§ **Aim of the task**
Reproduce the records below exactly as they appear.
Extracted entries below:
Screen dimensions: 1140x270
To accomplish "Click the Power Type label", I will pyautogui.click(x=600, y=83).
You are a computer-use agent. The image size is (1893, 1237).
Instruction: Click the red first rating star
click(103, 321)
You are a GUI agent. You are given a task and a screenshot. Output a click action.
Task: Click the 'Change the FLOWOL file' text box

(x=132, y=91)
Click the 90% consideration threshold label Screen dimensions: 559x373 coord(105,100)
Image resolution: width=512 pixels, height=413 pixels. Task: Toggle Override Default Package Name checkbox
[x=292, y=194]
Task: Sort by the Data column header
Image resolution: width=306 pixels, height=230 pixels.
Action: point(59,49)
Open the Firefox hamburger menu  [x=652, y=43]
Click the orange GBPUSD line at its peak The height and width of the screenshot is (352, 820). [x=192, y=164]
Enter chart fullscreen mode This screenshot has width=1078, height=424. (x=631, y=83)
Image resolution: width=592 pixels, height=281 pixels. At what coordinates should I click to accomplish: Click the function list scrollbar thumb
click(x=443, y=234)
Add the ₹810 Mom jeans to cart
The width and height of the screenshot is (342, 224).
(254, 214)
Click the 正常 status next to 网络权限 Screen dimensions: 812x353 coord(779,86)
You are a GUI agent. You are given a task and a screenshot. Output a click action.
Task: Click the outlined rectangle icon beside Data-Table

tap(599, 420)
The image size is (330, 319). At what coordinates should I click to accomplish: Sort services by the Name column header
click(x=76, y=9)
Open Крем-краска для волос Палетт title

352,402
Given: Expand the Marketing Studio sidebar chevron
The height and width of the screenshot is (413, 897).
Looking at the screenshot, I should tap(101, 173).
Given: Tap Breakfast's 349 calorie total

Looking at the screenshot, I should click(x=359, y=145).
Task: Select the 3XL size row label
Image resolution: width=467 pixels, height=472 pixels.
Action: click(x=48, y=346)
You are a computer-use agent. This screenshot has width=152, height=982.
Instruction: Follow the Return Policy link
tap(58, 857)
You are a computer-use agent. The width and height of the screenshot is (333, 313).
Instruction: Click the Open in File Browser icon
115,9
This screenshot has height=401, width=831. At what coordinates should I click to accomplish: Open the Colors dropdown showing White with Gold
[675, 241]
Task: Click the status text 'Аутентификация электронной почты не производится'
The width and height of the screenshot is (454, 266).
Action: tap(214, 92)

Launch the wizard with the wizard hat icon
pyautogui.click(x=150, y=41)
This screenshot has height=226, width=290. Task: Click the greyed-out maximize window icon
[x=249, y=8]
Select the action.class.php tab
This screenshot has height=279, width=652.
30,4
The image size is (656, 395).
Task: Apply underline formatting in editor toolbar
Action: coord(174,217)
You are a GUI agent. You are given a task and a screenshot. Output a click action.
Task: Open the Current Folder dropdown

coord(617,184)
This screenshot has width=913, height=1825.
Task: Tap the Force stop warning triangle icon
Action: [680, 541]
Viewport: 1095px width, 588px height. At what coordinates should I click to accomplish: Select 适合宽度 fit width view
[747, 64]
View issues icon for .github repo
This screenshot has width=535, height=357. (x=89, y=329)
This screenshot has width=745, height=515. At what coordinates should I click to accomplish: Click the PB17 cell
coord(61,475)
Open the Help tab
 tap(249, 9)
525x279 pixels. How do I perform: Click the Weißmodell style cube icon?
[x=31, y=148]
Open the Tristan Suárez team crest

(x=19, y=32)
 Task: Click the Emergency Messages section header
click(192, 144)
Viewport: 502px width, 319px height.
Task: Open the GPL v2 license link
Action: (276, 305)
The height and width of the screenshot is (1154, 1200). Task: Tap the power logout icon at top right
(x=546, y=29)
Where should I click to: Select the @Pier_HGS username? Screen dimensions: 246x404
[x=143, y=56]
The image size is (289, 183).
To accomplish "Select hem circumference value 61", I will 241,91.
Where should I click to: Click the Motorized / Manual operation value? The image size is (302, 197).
End of Extracted entries.
§ **Output for this task**
Screen dimensions: 1140x270
To accomplish "Click the Power Type label", I will pyautogui.click(x=600, y=83).
You are a computer-use agent. The image size is (1893, 1237).
Instruction: Click the red first rating star
click(103, 321)
You are a GUI agent. You are given a task and a screenshot. Output a click action.
Task: Click the 'Change the FLOWOL file' text box

(x=132, y=91)
Click the 90% consideration threshold label Screen dimensions: 559x373 coord(105,100)
Image resolution: width=512 pixels, height=413 pixels. Task: Toggle Override Default Package Name checkbox
[x=292, y=194]
Task: Sort by the Data column header
Image resolution: width=306 pixels, height=230 pixels.
Action: point(59,49)
Open the Firefox hamburger menu  [x=652, y=43]
Click the orange GBPUSD line at its peak The height and width of the screenshot is (352, 820). [x=192, y=164]
Enter chart fullscreen mode This screenshot has width=1078, height=424. (x=631, y=83)
Image resolution: width=592 pixels, height=281 pixels. At what coordinates should I click to accomplish: Click the function list scrollbar thumb
click(x=443, y=234)
Add the ₹810 Mom jeans to cart
The width and height of the screenshot is (342, 224).
(254, 214)
Click the 正常 status next to 网络权限 Screen dimensions: 812x353 coord(779,86)
You are a GUI agent. You are given a task and a screenshot. Output a click action.
Task: Click the outlined rectangle icon beside Data-Table

tap(599, 420)
The image size is (330, 319). At what coordinates should I click to accomplish: Sort services by the Name column header
click(x=76, y=9)
Open Крем-краска для волос Палетт title

352,402
Given: Expand the Marketing Studio sidebar chevron
The height and width of the screenshot is (413, 897).
Looking at the screenshot, I should tap(101, 173).
Given: Tap Breakfast's 349 calorie total

Looking at the screenshot, I should click(x=359, y=145).
Task: Select the 3XL size row label
Image resolution: width=467 pixels, height=472 pixels.
Action: click(x=48, y=346)
You are a computer-use agent. This screenshot has width=152, height=982.
Instruction: Follow the Return Policy link
tap(58, 857)
You are a computer-use agent. The width and height of the screenshot is (333, 313).
Instruction: Click the Open in File Browser icon
115,9
This screenshot has height=401, width=831. At what coordinates should I click to accomplish: Open the Colors dropdown showing White with Gold
[675, 241]
Task: Click the status text 'Аутентификация электронной почты не производится'
The width and height of the screenshot is (454, 266).
Action: tap(214, 92)

Launch the wizard with the wizard hat icon
pyautogui.click(x=150, y=41)
This screenshot has height=226, width=290. Task: Click the greyed-out maximize window icon
[x=249, y=8]
Select the action.class.php tab
This screenshot has height=279, width=652.
30,4
The image size is (656, 395).
Task: Apply underline formatting in editor toolbar
Action: coord(174,217)
You are a GUI agent. You are given a task and a screenshot. Output a click action.
Task: Open the Current Folder dropdown

coord(617,184)
This screenshot has width=913, height=1825.
Task: Tap the Force stop warning triangle icon
Action: [680, 541]
Viewport: 1095px width, 588px height. At what coordinates should I click to accomplish: Select 适合宽度 fit width view
[747, 64]
View issues icon for .github repo
This screenshot has width=535, height=357. (x=89, y=329)
This screenshot has width=745, height=515. At what coordinates should I click to accomplish: Click the PB17 cell
coord(61,475)
Open the Help tab
 tap(249, 9)
525x279 pixels. How do I perform: Click the Weißmodell style cube icon?
[x=31, y=148]
Open the Tristan Suárez team crest

(x=19, y=32)
 Task: Click the Emergency Messages section header
click(192, 144)
Viewport: 502px width, 319px height.
Task: Open the GPL v2 license link
Action: (276, 305)
The height and width of the screenshot is (1154, 1200). Task: Tap the power logout icon at top right
(x=546, y=29)
Where should I click to: Select the @Pier_HGS username? Screen dimensions: 246x404
[x=143, y=56]
The image size is (289, 183).
To accomplish "Select hem circumference value 61", I will 241,91.
Where should I click to: Click the Motorized / Manual operation value? The image size is (302, 197).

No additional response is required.